» **Work task**
Find the line containing "atendimento@surftrack.com.br (880, 2032)" in the entries below. Restate it and each line after it, word for word, up to and including the line containing "リンク集 (32, 2463)".
##### Exercise data #####
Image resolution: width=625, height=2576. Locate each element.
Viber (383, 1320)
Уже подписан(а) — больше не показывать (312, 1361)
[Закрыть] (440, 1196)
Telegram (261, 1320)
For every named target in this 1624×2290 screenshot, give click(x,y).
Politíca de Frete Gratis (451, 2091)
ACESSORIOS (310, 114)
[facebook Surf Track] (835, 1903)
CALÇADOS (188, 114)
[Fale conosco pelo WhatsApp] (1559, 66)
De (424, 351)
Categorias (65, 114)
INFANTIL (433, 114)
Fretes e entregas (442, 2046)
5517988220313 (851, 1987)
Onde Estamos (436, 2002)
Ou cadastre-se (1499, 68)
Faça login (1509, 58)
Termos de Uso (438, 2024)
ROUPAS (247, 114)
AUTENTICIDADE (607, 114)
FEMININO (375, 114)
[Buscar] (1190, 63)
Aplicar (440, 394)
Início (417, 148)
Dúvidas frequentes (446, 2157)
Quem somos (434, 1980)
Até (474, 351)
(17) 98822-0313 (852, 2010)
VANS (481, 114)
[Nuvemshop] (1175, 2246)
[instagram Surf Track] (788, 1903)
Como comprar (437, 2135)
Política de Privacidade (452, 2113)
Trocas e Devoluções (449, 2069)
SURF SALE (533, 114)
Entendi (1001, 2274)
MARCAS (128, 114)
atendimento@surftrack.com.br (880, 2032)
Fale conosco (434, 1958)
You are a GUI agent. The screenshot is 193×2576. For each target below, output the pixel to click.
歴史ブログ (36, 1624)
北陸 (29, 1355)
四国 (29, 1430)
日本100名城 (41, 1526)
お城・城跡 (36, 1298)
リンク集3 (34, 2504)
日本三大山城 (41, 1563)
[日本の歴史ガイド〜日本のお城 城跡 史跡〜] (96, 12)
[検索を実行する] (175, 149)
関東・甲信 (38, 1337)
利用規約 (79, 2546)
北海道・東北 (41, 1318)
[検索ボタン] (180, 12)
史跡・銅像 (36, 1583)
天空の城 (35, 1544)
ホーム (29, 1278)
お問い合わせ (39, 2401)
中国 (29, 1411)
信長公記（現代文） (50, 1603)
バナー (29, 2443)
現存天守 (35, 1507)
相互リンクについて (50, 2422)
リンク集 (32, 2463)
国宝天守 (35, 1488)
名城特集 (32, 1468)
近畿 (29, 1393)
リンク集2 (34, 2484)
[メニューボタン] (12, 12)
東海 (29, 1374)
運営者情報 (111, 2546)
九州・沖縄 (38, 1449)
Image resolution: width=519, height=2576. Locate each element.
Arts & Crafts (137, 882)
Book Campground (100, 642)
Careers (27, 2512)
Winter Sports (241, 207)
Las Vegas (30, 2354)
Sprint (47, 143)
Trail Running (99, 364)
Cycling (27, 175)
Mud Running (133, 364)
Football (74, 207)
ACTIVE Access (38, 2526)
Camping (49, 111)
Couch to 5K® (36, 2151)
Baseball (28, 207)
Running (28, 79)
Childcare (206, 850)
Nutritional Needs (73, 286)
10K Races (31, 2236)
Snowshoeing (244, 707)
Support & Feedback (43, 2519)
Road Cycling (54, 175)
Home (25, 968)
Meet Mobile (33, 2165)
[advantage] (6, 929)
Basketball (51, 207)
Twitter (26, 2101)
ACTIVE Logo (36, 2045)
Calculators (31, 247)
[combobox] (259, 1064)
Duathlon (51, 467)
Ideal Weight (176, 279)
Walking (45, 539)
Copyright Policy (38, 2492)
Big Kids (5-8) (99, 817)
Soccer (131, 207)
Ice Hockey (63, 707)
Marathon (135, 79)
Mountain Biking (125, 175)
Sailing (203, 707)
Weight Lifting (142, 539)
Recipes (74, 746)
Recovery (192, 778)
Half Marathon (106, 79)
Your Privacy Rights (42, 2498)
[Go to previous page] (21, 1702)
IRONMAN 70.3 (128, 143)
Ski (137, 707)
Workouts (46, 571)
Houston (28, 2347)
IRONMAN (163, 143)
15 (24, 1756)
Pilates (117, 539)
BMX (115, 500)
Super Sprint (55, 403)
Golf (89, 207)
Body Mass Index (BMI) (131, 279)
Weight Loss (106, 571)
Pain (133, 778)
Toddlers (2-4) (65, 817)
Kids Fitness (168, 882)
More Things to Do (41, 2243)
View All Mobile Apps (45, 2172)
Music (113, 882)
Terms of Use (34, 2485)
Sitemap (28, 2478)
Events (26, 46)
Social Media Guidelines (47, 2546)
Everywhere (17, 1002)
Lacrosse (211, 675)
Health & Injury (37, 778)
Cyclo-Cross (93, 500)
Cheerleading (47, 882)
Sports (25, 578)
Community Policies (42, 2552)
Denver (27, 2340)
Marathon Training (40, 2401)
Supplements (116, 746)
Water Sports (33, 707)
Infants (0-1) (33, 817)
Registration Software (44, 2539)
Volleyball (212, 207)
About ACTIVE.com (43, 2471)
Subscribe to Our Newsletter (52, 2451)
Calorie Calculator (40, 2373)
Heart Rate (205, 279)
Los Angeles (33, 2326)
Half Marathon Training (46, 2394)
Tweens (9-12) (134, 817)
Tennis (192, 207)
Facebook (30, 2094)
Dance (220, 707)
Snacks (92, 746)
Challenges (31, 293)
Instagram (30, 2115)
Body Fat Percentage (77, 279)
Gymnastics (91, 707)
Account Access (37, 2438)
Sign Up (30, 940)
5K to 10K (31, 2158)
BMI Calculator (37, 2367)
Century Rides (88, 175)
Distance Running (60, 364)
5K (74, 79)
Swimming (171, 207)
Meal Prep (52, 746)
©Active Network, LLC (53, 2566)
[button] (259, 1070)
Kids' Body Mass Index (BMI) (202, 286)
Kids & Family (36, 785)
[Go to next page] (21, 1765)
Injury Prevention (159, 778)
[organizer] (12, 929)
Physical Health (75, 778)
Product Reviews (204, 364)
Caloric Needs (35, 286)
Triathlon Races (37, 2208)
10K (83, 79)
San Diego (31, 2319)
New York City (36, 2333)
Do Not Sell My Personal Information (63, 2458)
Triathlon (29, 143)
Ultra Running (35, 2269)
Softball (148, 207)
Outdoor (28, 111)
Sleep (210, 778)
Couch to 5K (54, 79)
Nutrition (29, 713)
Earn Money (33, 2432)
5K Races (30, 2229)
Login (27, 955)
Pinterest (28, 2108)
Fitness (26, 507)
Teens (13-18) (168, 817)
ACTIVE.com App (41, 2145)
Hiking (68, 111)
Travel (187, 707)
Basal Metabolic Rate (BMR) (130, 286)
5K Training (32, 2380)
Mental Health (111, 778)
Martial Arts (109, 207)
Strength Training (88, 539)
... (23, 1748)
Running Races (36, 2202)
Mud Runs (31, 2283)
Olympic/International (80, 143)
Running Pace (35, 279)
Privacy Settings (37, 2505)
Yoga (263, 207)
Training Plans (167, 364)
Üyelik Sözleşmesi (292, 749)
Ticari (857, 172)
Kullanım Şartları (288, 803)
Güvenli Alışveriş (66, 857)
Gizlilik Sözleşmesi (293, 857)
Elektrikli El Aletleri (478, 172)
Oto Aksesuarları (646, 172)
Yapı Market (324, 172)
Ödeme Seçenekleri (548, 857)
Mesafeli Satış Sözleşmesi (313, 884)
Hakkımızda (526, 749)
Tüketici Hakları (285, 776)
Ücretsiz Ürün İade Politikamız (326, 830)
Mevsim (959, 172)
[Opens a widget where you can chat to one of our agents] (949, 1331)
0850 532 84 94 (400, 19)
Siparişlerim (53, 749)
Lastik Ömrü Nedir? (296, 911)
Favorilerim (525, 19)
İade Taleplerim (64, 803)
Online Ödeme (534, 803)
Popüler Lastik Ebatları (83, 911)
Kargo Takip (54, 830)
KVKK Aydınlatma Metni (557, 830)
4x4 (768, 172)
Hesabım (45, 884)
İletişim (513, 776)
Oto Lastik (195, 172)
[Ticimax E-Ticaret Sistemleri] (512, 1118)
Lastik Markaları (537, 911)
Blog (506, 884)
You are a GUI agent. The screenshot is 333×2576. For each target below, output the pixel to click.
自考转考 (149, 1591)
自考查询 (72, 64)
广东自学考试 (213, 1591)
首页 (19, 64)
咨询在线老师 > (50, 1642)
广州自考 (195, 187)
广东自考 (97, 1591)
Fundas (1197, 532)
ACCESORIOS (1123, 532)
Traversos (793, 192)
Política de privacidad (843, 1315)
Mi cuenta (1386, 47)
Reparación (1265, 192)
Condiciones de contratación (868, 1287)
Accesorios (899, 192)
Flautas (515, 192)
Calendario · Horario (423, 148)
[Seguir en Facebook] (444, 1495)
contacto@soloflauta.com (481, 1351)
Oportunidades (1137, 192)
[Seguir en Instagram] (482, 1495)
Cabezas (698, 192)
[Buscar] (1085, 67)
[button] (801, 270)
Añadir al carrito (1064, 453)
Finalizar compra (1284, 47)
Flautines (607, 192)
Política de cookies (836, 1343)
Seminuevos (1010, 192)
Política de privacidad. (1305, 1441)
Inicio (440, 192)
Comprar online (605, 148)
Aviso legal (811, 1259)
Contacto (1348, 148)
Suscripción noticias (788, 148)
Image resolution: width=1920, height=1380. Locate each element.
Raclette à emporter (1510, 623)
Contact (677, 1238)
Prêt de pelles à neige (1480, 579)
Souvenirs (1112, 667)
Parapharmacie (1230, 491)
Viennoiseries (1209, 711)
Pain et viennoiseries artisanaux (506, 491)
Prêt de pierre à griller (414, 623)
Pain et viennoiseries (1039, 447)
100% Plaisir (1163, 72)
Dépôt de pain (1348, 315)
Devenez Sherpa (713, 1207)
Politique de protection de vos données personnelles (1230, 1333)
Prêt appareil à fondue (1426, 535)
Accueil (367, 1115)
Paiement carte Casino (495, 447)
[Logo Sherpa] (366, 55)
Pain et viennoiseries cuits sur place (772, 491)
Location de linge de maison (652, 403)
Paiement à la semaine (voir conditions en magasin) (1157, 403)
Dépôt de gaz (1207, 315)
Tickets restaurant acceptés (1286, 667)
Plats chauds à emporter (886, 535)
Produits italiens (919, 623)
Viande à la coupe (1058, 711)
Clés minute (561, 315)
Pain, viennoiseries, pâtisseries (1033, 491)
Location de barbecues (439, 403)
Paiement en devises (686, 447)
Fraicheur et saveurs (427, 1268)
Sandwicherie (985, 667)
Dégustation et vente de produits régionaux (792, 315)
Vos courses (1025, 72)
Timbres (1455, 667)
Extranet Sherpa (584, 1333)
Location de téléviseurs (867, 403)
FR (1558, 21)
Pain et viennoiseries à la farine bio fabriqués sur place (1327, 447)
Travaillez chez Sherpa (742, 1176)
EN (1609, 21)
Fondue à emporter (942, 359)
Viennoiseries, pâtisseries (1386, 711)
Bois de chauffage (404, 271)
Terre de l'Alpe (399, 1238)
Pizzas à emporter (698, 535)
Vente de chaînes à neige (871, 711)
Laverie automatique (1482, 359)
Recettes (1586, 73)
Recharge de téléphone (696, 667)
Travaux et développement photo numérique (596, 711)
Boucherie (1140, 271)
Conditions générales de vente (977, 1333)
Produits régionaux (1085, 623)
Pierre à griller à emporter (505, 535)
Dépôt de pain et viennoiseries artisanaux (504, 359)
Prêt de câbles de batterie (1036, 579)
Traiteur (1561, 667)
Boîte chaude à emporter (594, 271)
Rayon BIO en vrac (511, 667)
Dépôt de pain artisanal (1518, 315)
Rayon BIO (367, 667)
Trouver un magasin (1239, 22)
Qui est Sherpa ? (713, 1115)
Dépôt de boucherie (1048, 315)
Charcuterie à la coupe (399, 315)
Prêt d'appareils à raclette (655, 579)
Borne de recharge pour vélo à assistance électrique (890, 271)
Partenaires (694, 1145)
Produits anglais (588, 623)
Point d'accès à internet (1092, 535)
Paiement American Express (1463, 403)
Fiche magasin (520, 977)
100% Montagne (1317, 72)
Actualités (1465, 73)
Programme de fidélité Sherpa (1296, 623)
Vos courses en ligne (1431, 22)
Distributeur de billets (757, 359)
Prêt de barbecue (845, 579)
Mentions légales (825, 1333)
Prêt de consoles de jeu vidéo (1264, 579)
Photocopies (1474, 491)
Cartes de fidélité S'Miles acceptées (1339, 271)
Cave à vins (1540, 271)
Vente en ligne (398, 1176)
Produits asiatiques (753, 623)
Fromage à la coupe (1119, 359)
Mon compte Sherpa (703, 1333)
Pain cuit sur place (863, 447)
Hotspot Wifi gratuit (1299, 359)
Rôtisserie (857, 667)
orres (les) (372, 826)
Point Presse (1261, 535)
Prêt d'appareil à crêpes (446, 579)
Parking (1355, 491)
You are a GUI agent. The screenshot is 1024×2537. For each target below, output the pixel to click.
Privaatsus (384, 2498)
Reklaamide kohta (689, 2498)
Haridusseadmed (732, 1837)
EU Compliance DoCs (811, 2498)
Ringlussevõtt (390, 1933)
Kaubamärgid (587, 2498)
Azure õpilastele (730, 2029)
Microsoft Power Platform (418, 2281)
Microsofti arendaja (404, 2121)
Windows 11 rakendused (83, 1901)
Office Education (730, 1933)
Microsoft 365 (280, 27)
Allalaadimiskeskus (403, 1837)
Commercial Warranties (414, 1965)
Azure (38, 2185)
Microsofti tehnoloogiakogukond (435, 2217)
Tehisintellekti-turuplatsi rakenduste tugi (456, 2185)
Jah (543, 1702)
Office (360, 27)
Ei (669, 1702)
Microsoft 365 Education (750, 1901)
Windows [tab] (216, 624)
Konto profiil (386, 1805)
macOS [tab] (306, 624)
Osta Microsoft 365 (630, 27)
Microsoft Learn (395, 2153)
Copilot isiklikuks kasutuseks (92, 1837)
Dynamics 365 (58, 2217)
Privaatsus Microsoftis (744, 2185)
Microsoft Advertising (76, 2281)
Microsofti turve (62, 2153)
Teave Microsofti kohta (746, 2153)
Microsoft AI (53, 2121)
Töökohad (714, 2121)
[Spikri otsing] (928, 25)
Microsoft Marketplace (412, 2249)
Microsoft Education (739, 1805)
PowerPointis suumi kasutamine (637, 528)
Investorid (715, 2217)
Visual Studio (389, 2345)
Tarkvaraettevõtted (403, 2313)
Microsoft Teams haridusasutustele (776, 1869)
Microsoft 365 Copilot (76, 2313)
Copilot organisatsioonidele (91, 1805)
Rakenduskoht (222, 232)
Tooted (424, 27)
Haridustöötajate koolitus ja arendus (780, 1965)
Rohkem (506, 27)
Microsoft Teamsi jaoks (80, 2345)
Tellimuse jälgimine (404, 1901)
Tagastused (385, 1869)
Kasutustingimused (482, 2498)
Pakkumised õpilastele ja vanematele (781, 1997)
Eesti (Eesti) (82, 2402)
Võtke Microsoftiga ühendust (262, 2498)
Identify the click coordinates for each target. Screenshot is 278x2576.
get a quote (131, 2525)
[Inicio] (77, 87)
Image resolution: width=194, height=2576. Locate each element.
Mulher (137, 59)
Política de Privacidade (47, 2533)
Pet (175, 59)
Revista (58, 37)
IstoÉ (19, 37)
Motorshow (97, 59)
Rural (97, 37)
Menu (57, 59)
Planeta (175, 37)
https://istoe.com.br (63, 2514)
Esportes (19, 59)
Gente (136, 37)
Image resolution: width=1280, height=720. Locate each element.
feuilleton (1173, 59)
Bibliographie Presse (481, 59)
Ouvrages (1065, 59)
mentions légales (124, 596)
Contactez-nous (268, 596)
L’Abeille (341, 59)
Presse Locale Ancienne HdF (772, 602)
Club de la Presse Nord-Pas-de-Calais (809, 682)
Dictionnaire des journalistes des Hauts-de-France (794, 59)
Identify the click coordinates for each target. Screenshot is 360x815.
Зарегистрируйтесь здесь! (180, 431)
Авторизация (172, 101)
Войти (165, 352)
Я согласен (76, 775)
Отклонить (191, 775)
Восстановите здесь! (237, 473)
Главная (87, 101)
#####
» **Solution for this exercise**
atendimento@surftrack.com.br (880, 2032)
Fale conosco (434, 1958)
You are a GUI agent. The screenshot is 193×2576. For each target below, output the pixel to click.
歴史ブログ (36, 1624)
北陸 (29, 1355)
四国 (29, 1430)
日本100名城 (41, 1526)
お城・城跡 (36, 1298)
リンク集3 (34, 2504)
日本三大山城 (41, 1563)
[日本の歴史ガイド〜日本のお城 城跡 史跡〜] (96, 12)
[検索を実行する] (175, 149)
関東・甲信 (38, 1337)
利用規約 (79, 2546)
北海道・東北 (41, 1318)
[検索ボタン] (180, 12)
史跡・銅像 (36, 1583)
天空の城 (35, 1544)
ホーム (29, 1278)
お問い合わせ (39, 2401)
中国 (29, 1411)
信長公記（現代文） (50, 1603)
バナー (29, 2443)
現存天守 (35, 1507)
相互リンクについて (50, 2422)
リンク集 (32, 2463)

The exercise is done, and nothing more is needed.